## Source excerpt

David Fine was also 18 when he and his companions bombed Sterling Hall. After six years as a fugitive, he was captured in San Rafael, California, on January 7, 1976, and spent three years in prison. After earning a law degree at the University of Oregon, he was denied admission to the Oregon bar because of his involvement in the bombing. He now works as a paralegal in Portland, Oregon.
 
And then there’s Leo Burt. After growing up in a middle-class Philadelphia family, he was recruited to join several university rowing teams, but chose Wisconsin because he thought its team was the best. But in his junior year he was dropped from the travelling squad because, at five feet eleven inches, he was too small. He joined the school newspaper, The Daily Cardinal, and while covering a confrontation between students and police after the killing of four students at Kent State University by members of the Ohio National Guard on May 4, 1970, the 22-year-old Burt was beaten by sheriff’s deputies. Then he joined the plot with Fine and the Armstrongs.

## Supplied entries
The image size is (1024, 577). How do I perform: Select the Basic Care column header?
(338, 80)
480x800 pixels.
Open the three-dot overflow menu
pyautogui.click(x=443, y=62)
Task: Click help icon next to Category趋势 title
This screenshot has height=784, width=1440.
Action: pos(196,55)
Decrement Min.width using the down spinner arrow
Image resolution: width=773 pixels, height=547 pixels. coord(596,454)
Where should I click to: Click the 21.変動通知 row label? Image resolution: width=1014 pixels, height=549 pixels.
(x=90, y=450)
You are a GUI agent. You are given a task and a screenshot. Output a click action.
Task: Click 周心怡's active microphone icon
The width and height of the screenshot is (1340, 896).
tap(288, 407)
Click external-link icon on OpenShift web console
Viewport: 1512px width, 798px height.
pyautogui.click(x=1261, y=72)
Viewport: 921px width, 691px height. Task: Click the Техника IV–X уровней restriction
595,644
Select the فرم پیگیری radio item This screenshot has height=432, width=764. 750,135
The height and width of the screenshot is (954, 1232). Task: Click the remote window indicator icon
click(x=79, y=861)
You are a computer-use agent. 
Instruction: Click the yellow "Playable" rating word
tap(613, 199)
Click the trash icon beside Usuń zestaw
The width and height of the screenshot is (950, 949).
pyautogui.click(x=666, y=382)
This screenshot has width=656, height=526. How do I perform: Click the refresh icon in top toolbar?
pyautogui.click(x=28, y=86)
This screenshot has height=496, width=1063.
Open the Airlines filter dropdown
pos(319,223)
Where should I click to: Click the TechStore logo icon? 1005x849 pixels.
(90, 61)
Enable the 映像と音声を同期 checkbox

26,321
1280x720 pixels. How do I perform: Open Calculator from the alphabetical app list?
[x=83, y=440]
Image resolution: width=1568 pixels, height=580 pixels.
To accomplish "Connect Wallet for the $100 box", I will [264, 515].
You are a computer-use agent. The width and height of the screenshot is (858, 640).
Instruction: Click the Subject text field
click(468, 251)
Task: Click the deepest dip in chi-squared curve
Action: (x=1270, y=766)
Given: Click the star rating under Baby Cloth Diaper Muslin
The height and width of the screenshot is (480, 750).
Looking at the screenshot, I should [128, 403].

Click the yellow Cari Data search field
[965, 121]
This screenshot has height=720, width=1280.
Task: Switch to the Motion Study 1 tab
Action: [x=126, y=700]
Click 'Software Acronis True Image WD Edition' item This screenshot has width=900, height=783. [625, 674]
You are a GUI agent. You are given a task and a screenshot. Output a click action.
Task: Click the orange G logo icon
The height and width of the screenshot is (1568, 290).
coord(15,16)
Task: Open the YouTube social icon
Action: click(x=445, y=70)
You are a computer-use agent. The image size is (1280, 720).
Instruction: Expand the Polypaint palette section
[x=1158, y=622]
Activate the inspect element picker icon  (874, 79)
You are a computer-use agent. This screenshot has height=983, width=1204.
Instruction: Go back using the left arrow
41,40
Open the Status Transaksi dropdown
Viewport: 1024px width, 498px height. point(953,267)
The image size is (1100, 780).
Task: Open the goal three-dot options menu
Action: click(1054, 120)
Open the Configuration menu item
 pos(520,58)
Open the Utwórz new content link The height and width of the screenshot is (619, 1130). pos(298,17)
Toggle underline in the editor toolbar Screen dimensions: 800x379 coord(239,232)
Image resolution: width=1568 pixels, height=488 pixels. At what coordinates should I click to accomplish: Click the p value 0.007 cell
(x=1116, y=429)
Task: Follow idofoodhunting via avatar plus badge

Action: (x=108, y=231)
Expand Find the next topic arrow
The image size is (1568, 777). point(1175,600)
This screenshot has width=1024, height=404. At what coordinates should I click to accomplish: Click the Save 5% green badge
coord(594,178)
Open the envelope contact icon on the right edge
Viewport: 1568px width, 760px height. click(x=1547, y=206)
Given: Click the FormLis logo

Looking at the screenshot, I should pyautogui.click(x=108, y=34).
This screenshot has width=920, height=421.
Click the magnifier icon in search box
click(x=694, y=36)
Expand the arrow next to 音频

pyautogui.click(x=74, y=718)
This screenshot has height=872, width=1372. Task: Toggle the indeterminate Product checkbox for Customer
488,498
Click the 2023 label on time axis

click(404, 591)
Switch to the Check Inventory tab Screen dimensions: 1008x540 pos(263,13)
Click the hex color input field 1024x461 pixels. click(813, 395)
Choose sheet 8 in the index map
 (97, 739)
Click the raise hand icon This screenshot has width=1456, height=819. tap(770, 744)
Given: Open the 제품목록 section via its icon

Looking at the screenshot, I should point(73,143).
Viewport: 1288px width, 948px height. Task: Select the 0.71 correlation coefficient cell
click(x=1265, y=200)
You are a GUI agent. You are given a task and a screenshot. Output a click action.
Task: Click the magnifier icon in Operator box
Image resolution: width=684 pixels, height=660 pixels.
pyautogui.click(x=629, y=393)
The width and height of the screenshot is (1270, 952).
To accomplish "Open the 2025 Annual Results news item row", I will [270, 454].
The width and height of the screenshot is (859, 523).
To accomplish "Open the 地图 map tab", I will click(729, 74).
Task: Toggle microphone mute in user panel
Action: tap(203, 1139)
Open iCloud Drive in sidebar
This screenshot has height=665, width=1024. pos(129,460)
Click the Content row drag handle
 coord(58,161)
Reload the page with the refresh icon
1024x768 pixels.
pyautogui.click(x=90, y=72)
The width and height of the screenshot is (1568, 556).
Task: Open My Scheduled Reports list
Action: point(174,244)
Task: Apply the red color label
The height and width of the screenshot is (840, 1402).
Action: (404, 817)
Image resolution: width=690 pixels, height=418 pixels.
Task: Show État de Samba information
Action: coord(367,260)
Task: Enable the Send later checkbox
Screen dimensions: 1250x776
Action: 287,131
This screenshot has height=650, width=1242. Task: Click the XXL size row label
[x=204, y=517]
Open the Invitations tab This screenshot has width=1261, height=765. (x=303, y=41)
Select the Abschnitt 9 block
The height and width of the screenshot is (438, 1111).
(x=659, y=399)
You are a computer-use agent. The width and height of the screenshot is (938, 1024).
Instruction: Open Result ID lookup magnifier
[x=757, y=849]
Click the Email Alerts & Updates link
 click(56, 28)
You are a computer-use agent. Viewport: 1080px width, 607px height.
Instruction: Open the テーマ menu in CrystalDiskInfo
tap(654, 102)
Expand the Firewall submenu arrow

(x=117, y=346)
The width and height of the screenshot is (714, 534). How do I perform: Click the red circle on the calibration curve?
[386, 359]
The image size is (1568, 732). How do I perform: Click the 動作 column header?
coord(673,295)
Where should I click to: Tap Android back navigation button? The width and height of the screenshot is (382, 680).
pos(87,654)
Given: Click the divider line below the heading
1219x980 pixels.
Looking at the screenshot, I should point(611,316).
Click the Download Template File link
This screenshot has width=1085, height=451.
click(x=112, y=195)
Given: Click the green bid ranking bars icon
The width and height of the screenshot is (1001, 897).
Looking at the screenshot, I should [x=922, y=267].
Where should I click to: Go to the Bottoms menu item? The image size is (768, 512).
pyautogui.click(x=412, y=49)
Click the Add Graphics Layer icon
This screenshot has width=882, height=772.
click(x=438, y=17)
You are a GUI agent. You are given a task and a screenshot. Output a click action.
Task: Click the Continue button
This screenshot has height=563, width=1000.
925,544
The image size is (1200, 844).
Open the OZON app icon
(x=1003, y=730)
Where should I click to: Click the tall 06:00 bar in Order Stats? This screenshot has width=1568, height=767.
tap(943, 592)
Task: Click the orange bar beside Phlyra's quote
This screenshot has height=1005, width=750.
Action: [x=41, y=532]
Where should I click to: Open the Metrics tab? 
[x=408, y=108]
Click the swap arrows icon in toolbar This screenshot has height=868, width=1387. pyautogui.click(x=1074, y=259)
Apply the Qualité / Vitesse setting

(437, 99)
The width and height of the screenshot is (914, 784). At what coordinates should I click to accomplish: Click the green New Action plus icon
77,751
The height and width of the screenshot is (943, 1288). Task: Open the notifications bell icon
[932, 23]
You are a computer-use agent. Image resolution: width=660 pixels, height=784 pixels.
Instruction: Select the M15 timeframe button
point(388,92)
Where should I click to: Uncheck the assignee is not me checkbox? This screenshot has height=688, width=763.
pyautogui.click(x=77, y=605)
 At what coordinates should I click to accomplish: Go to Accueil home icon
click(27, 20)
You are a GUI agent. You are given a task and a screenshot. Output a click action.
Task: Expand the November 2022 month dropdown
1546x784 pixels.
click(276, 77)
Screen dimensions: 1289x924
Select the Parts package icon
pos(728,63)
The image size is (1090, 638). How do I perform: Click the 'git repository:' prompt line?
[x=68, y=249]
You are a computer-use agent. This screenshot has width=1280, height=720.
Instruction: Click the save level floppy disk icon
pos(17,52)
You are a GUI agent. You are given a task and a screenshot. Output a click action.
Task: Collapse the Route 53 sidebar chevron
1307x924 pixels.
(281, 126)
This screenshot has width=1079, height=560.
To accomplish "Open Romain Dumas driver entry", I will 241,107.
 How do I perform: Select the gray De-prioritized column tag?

## To do
(1) In the Sterling Hall passage, why was Leo Burt dropped from the Wisconsin rowing team's travelling squad? Answer in one to three sentences.
(2) Carry on with the Sterling Hall passage, starting right after its final sentence.

## Written answers
(1) Burt was dropped from the travelling squad in his junior year because, at five feet eleven inches, he was too small.

(2)
After the bombing, the four fled by car. When the news came on the radio that they had killed someone, Burt wept. He and Fine travelled by bus to New York City and then crossed into Canada, finding lodging in Petersborough. The next day, Royal Canadian Mounted Police showed up at the front door of their rooming house, and Burt and Fine fled through a back window. After parting from Fine, Burt vanished…and no one knows what has happened to him since. The FBI is still offering a $150,000 reward for his capture.
 
University of Wisconsin officials recently marked the anniversary of the bombing by opening a recording booth in the library, where people can share their memories of the attack for inclusion in the school’s archives and in a documentary. A small plaque honoring Fassnacht is the only permanent sign on campus that the bombing happened.
-David Wallechinsky
 
40 Years Later, Wis. Bomber Is a 'Ghost' (by Ryan J. Foley, Associated Press)
The Last Radical—Dead or Alive? (by Will Bunch, Philadelphia Daily News)
The Last Fugitive (by Doug Moe, On Wisconsin) (pdf)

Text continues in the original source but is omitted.